“To the extent that a society limits its government to policing functions which curb the individuals who engage in aggressive and criminal actions, and conducts its economic affairs on the basis of free and willing exchange, to that extent domestic peace prevails. When a society departs from this norm, its governing class begins, in effect, to make war upon the rest of the nation.”
Edmund A. Opitz
Two articles caught my eye this evening, one by Douglas Carswell writing in The Commentator; and the other by Brendan O’Neill writing in the Daily Telegraph. Carswell is writing on the subject of bank reform – or not, as he maintains – and O’Neill writes on how the political class believe that we are privileged to have been allowed onto the the rarefied plane of political and media debate.
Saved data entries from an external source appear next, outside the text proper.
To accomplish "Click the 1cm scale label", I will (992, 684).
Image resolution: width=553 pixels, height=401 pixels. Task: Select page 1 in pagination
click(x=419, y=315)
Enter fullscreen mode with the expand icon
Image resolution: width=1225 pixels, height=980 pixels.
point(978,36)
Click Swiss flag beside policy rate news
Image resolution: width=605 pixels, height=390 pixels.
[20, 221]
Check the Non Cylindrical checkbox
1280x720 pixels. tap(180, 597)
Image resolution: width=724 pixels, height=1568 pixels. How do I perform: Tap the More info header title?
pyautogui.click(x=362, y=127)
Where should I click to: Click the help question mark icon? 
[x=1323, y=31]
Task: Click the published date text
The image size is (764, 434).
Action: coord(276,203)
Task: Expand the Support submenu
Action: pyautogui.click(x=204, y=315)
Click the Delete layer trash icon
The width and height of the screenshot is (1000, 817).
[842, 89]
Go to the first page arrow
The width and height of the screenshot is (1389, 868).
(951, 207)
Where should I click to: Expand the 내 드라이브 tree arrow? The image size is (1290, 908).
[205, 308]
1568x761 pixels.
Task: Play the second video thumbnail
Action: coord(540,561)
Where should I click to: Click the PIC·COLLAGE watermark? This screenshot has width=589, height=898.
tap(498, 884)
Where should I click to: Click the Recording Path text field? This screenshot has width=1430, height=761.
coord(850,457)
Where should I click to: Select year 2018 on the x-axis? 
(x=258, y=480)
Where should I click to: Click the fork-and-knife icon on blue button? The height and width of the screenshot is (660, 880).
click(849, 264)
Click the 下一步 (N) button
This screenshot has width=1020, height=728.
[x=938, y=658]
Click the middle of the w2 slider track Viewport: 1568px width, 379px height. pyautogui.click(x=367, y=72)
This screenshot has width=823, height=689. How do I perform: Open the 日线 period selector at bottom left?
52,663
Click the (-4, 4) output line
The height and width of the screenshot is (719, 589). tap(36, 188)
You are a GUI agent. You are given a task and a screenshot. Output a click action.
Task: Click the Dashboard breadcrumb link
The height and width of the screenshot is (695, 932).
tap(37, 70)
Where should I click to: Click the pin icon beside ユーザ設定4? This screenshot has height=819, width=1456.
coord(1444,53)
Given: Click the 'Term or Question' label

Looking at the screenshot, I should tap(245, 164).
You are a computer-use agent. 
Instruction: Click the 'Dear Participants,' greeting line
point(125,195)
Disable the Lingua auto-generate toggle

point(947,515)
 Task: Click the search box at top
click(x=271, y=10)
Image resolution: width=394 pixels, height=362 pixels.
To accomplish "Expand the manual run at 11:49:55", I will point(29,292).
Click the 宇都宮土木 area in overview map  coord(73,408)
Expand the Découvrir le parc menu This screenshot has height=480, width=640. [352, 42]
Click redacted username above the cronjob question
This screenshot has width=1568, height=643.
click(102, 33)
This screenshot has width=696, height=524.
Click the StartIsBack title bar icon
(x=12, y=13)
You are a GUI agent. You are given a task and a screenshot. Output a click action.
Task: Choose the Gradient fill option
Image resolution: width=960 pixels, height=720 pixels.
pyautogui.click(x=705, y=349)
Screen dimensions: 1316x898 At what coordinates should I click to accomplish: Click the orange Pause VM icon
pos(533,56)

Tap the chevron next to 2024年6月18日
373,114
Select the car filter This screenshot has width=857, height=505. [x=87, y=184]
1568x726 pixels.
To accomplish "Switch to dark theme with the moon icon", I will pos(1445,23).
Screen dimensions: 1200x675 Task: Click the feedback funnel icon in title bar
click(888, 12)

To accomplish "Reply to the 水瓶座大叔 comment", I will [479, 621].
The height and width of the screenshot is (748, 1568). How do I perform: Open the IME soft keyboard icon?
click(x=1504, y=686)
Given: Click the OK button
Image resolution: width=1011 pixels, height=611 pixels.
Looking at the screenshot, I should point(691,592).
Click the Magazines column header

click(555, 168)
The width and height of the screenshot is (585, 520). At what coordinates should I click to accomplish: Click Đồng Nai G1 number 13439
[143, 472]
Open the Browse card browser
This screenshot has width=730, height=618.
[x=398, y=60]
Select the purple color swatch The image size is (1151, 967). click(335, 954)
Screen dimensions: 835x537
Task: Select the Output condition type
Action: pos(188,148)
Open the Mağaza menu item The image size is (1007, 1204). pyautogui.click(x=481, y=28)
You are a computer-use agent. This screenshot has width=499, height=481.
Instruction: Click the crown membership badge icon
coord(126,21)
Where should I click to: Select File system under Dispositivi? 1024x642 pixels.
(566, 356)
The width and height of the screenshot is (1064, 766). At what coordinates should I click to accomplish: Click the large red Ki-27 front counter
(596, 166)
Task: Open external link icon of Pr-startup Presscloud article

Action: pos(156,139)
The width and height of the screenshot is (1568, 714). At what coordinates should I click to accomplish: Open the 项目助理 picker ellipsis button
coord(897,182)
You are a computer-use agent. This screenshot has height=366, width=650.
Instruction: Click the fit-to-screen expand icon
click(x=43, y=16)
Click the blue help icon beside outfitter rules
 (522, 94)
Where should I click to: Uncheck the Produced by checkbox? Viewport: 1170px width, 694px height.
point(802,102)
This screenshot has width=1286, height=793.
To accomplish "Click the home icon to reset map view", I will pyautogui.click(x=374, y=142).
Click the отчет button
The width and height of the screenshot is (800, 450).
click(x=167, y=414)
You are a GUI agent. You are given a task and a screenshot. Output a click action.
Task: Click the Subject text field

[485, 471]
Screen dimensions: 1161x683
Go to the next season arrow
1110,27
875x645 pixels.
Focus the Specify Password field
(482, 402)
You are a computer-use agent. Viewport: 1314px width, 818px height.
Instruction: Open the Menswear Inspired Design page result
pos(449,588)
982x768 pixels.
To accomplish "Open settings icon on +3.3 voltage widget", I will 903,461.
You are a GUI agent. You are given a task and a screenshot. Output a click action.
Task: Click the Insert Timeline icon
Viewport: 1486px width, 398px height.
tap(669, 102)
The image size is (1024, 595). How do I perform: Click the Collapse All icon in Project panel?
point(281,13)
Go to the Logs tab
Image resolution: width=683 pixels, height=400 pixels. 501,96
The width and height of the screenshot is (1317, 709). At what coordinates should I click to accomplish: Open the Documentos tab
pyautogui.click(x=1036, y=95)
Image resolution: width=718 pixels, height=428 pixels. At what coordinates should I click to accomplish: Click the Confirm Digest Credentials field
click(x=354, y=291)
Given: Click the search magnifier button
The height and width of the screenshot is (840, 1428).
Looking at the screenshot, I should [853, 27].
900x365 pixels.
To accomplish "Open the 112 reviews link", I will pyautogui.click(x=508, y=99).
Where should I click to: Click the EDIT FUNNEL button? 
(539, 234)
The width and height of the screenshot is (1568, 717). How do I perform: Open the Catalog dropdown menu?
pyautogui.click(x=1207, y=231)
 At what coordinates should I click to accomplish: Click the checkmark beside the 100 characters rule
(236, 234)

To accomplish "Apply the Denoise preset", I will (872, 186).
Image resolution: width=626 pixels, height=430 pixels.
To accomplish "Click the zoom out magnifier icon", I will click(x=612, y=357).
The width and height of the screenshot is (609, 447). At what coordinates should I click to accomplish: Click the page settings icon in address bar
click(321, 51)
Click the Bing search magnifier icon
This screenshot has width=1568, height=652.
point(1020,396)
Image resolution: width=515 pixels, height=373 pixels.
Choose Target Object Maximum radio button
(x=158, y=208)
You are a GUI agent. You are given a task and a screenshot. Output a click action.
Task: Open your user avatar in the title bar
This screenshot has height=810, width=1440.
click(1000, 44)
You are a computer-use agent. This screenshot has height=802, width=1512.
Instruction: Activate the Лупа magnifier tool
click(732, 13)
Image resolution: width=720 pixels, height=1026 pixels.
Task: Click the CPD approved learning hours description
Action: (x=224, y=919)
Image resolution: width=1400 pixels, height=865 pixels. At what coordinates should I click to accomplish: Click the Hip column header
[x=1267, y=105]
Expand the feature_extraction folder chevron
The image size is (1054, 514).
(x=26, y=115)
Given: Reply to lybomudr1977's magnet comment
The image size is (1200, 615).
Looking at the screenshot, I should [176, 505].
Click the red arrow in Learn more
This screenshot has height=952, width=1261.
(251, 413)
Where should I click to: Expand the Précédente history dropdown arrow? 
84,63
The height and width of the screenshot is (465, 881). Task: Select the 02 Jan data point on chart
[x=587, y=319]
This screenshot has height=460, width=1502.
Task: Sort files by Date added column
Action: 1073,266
Both articles demonstrate that the political class have no wish to listen to we, the people; and both demonstrate that they have no intention of so doing. From Carswell:
“The Vickers report recommended some kind of separation between retail banking (where ordinary folk put their money) and investment banking (the supposedly more high-risk kind of banking). The idea behind a Vickers-style division is good – your money, put for safe-keeping in a bank, shouldn’t be at risk from all that other stuff that bankers do. Yet how complete a separation should this retail/investment split be? Almost total, think most MPs, according to today’s FT. A sort of separation, say the Treasury team.” (Emphasis mine)
“A few years back, sensing they were massively estranged from the public, politicians and the commentariat sought to engage with us via the web, in a largely phoney, flimsy fashion; now, recognising that they are still estranged from the public, more so than ever in fact, these same opinion-makers denounce us as trolls and write off web-based political engagement as a gigantic failed experiment. They have opted to stew in their aloofness, rather than address it.” (Emphasis mine)
When considering our personal money – or at least what remains of it after the state has done a ‘Dick Turpin’ on us – and the future direction of our country, should not we have a voice in both?
All the more reason for adoption of the 6 Demands of the Harrogate Agenda, methinks.